Because the mortar is made of specific lipids in specific proportions, effective barrier repair means supplying those same lipids back to the skin. Research on atopic dermatitis suggests that topical products should contain ceramides, cholesterol, and free fatty acids at a final concentration of at least 5% to meaningfully replenish what’s missing. The ideal ratio is ceramide-dominant: about 3 parts ceramide to 1 part free fatty acid to 1 part cholesterol. This mirrors the natural composition and allows the applied lipids to integrate into the existing lamellae rather than just sitting on the surface.

Some formulations also include ceramide precursors or ingredients that stimulate the skin’s own ceramide production, such as compounds derived from eucalyptus oil. The goal is not just to coat the skin temporarily but to restore the mortar’s architecture so the barrier can function on its own between applications.
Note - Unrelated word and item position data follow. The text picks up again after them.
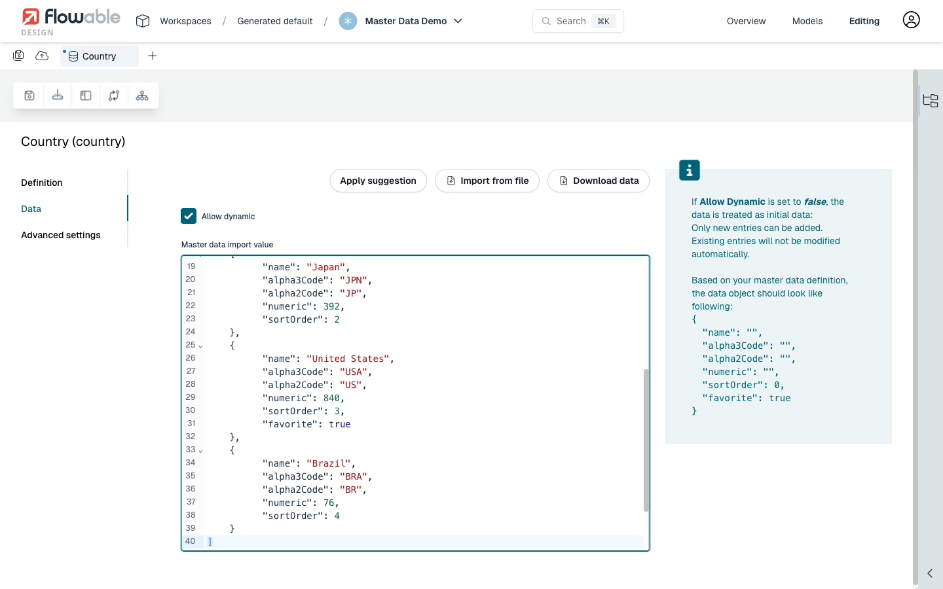Collapse the JSON block at line 25
Image resolution: width=943 pixels, height=589 pixels.
tap(200, 346)
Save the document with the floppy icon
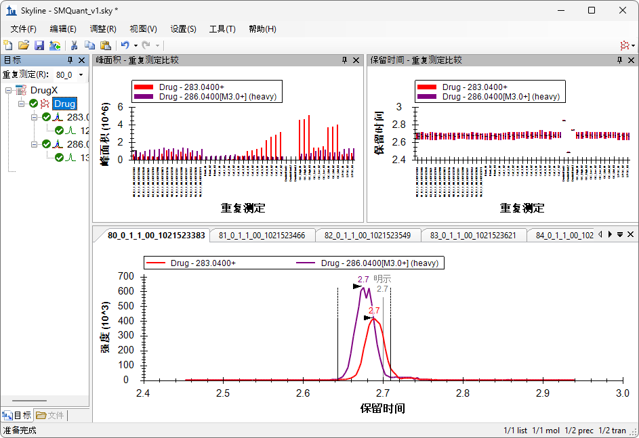The image size is (639, 438). tap(39, 45)
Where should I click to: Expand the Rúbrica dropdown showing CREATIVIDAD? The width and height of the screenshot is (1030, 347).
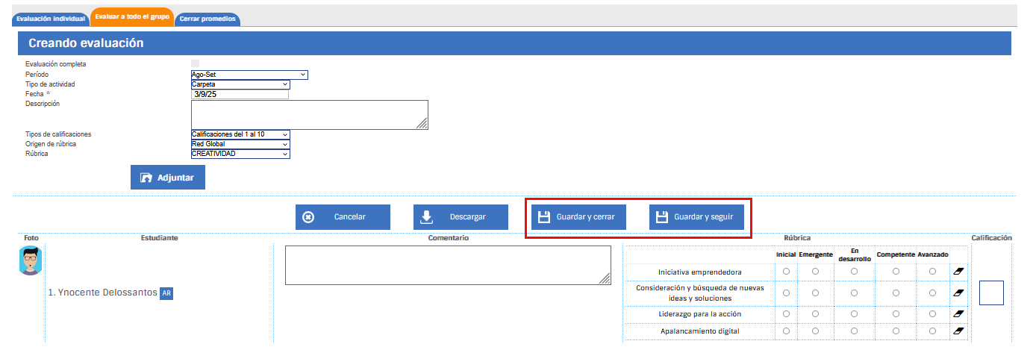pos(240,154)
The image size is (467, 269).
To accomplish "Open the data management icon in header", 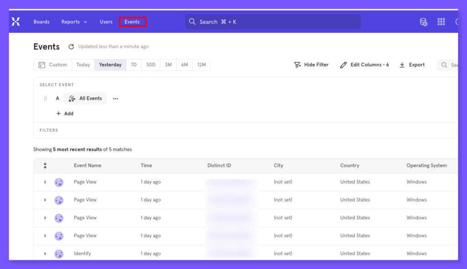I will pos(423,22).
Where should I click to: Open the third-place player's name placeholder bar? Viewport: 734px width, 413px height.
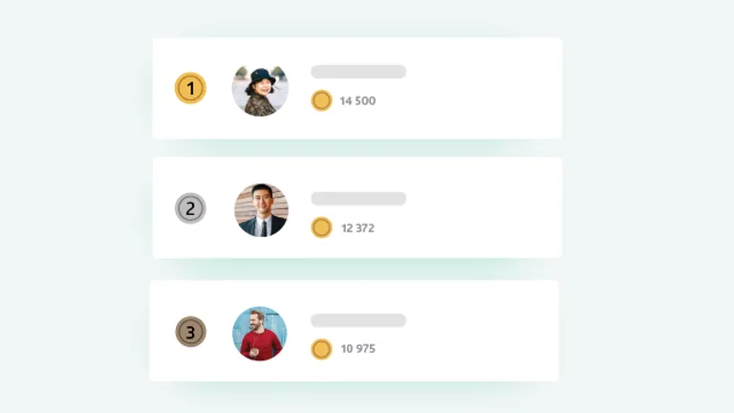[358, 320]
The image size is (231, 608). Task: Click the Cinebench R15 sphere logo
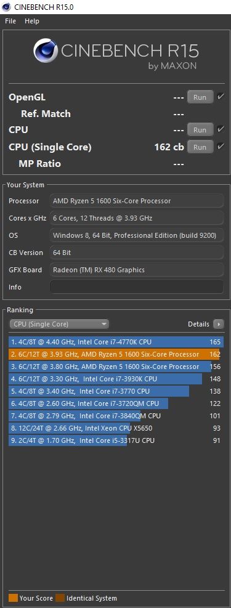coord(46,51)
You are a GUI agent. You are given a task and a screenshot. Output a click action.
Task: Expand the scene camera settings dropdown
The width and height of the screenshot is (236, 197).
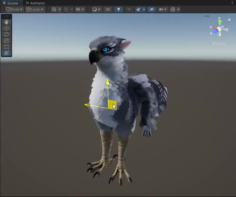click(165, 9)
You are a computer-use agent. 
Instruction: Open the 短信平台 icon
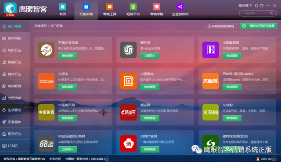[x=133, y=7]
Simple petroleum-based moisturizers work differently. They create an occlusive film on top of the skin that physically blocks water loss, but they don’t rebuild the lipid structure between corneocytes. Both approaches reduce TEWL, but lipid-based repair creams address the underlying problem rather than masking it.

Why This Model Matters for Skincare

Understanding the bricks-and-mortar model changes how you think about skin damage and repair. Harsh cleansers, over-exfoliation, and prolonged water exposure strip the mortar. Cold, dry air pulls moisture through a thinned lipid layer. Aging reduces both the speed of corneocyte replacement and the volume of lipids produced, gradually weakening the wall from both sides.

When you see a skincare product marketed for “barrier repair,” it’s targeting the mortar. When a dermatologist diagnoses a “barrier defect,” they’re saying the bricks, the mortar, or the connections between them aren’t holding up. The bricks-and-mortar framework gives both patients and clinicians a shared language for understanding what’s gone wrong and what needs to be restored.